I don't want to know. It's too soon.

So, with my husband, I'll travel ... searching for fascinating  settings and quirky characters. I'll eavesdrop on conversations to capture different voices, take note of impossible situations, and I'll write.

But first, I'll stop to smell the roses,

so sweet after rain. Their petals fall one by one. I'll save them as potpourri. 

and I'll pick up my knitting needles.  There's joy in physical  creativity, too.

Toy Rabbit              


I'll play with Spitzli on the beach

and take her to visit my Aunty.
With the onset of autumn, to be followed by winter,  the time has come to rewrap myself in writing. Time to think.
 Now is not the time to discover if there's more to life than writing, nor to discover my core.



Tuesday, 5 March 2013

The Unhewn Stone is reduced for today

If you'd like to lose yourself inside a medieval legend for a few hours, The Unhewn Stone can take you there. This ebook is on a Super Duper Sale  today at MuseItUp publishing on Amazon Kindle and also at Smashwords   ONLY $1.99 - use coupon code KZ84U at Smashwords' checkout.

When Stefan Gessler goes back to 1307 AD to prevent the Wilhelm Tell legend from happening and restore honour to his family name, he expects to be awed as the hero from the 21st century. He's in for the shock of his life. Not only does Wilhelm Tell trap him in the 14th century but a shape shifting sibyl and an evil knight are determined to keep him there, dead or alive.

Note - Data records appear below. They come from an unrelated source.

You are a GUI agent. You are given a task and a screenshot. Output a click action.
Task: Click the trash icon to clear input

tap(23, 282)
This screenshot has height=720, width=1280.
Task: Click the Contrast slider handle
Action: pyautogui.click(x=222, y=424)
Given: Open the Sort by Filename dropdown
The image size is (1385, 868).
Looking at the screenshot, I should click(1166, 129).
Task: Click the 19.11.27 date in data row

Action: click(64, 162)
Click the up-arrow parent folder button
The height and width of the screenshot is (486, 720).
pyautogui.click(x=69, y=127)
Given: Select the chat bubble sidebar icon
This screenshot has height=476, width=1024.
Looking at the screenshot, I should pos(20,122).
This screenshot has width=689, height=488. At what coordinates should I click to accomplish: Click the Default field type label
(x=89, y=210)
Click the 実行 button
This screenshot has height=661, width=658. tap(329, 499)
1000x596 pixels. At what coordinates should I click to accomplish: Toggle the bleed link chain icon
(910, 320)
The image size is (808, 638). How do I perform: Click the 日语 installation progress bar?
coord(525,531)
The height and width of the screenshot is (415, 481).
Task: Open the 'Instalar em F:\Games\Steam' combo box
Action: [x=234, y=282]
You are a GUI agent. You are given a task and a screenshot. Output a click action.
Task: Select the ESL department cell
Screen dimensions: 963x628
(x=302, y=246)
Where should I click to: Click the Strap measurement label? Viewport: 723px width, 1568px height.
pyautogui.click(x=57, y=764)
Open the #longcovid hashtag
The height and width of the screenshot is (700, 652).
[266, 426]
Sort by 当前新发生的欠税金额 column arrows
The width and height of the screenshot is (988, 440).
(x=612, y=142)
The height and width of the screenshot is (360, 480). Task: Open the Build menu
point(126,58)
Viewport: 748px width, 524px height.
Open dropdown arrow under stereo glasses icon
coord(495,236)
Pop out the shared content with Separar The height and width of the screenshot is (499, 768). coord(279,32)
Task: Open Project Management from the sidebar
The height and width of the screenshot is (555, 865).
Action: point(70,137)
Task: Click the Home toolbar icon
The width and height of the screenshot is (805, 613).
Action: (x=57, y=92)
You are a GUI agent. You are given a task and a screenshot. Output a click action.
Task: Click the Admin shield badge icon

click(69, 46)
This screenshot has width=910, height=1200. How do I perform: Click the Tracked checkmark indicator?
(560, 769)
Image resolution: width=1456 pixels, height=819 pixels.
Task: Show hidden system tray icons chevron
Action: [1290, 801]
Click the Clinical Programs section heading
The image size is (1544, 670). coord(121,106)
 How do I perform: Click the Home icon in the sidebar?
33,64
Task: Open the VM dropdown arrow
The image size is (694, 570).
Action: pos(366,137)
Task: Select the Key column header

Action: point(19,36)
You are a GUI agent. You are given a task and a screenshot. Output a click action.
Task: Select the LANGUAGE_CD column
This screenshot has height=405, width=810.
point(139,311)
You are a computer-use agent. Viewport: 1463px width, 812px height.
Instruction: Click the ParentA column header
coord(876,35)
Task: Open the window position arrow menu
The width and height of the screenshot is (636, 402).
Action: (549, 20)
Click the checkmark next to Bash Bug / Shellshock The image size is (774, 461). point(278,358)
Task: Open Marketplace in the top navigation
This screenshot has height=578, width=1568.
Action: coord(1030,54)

Stefan is accepted by most of his distant family, especially the young nobleman Rolf, his cousin, but he belongs to the wrong side of the feud against Tell. His ancestor is the the tyrant governor Gessler who won't listen to Stefan's wise advice, not even to save his own life. 

This is a hero's journey, a coming of age novel with a difference. Stefan hides behind masks while trying to find his true identity in the fascinating and often frightening world of the new Switzerland, in the Middle Ages.

Alchemist or modern man, hero or fool,  and does he really need to pursue the elusive Ursula even on the other side of time? That's for Stefan and the reader to decide.

Monday, 4 March 2013

New Release, short story, A Summer Squall.

 MuseItUp Publishing released another of my short stories, this week. The New Release Special on A Summer Squall is available for a few more days at MuseItUp Publishing  Although, there's no real need for the reduction. The full price is a spit in the sea. :)    
Now available from Amazon Kindle     
A Summer Squall.
This is metaphorical story about writing one's way out of writer's block; about a woman who gets in over her head and has to swim for her literary life.
Cover Designer: Marion Sipe
This is an example of Faction, ie fiction based on fact.
Thank you to Lea Schizas, publisher, to two talented editors, Anne Duguid and Nancy M. Bell, and the clever cover designer Marion Sipe for helping me polish this story and bring it to life.
Thank you to Rosalie Skinner and Steve Skinner for their valualbe assistance regarding the emergency flare scene.
I raise my glass of Red to you all in celebration and take a long drink for myself.